Over the following years, authorities would interview hundreds of people, trying to figure out Grim's mysterious disappearance. Each conversation, they said, drew them closer to Horvath.

Now, authorities say they've connected all the dots.

Police spent several days in late September and early October excavating Horvath's yard and searching inside his house in Ross Township, Pa.

Behind the house, buried under 18 inches of dirt, they uncovered multiple bones, the Morning Call reported. Lab tests showed they were Grim's.

Nearly as chilling was what police found inside the house: shackles, stun weapons, and numerous tapes and DVDs about "murder, sexual deviance, and 'hunting humans,'" according to an affidavit posted by the Morning Call. They search also turned up a planner with notes indicating Horvath was stalking someone, the affidavit says.

The evidence was more than enough for prosecutors, who charged Horvath on Thursday with homicide, abuse of a corpse, evidence tampering and kidnapping.

"There wasn't one 'ah-ha' moment," Pennsylvania State Police Lt. Joseph Sokolofski said in a news conference.

"We investigate everyone and one by one they were out," he said. "They had an alibi, and it kept coming back to Mr. Horvath."

Attorney information for Horvath was not available Thursday and he did not appear to have entered a plea. He is being held without bail in Monroe County, Pa., LehighValleyLive reported.

If Horvath is convicted, authorities will have cracked one of the region's most closely-watched missing person cases in recent years.

Friends and family have kept the pressure on investigators to find Grim or her killer, holding vigils over the years to raise awareness.

The last time anyone saw Grim was the morning of Nov. 22, 2013, when the 41-year-old had dropped her son off at the bus stop, according to LehighValleyLive. Grim's mother first reported her missing after she was unable to reach her on her cellphone or at work.

"It's as if she just completely vanished," Grim's friend, Erica Seither, told the Reading Eagle a year after Grim disappeared. "And we know - everyone who knows Holly knows - that this doesn't make sense."

When police searched the trailer where Grim lived, they found her car in the driveway and evidence of a struggle: an unlocked door, an overturned ashtray and a spilled coffee mug. They also found a bloodstain on the trailer.

Investigators interviewed Horvath three times in as many years, the first time just a couple weeks after Grim went missing. Police noted that he was late for work that morning, but did not interview him again until the following summer, according to the Morning Call. On that occasion, he let police take a DNA sample. It matched the bloodstain on Grim's trailer, they said.

The final interview came in April 2016, when he told police about a woman he called the morning Grim went missing. The woman had told investigators earlier that she had met him on an adult dating website, but stopped seeing him because she found some of his remarks "disturbing," the Morning Call reported.
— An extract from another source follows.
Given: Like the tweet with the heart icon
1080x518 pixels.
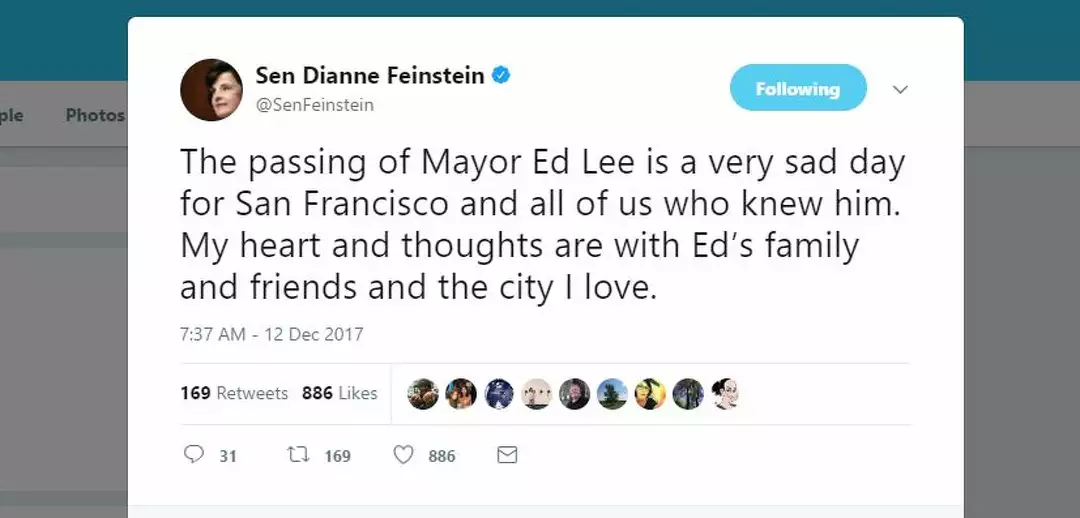Looking at the screenshot, I should [403, 455].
It took five more months, but in September, police got a warrant to search Horvath's house and yard. The affidavit says they uncovered a collection of violent and pornographic videos, magazines and sex toys in a fanny pack "or similar bag suggestive of portability." They also found shackles and other devices used for restraint, along with several Tasers and stun guns.

Lab tests of two pieces of rib bone concluded they were Grim's, according to the affidavit. A coroner ruled that Grim died by "homicidal violence," but authorities did not disclose exactly how or when she died.

Grim's mother, Jeanette Grim, did not speak publicly Thursday. In an interview with the Reading Eagle in October 2014, she said the two of them lived in the same mobile home park and rode to work together every day until Jeanette Grim retired. She said her daughter was a fan of race cars, spending her free time at a race track with her boyfriend.

"It's always hard to lose a child but this," she said. "If you could make sense of it, I guess it would help."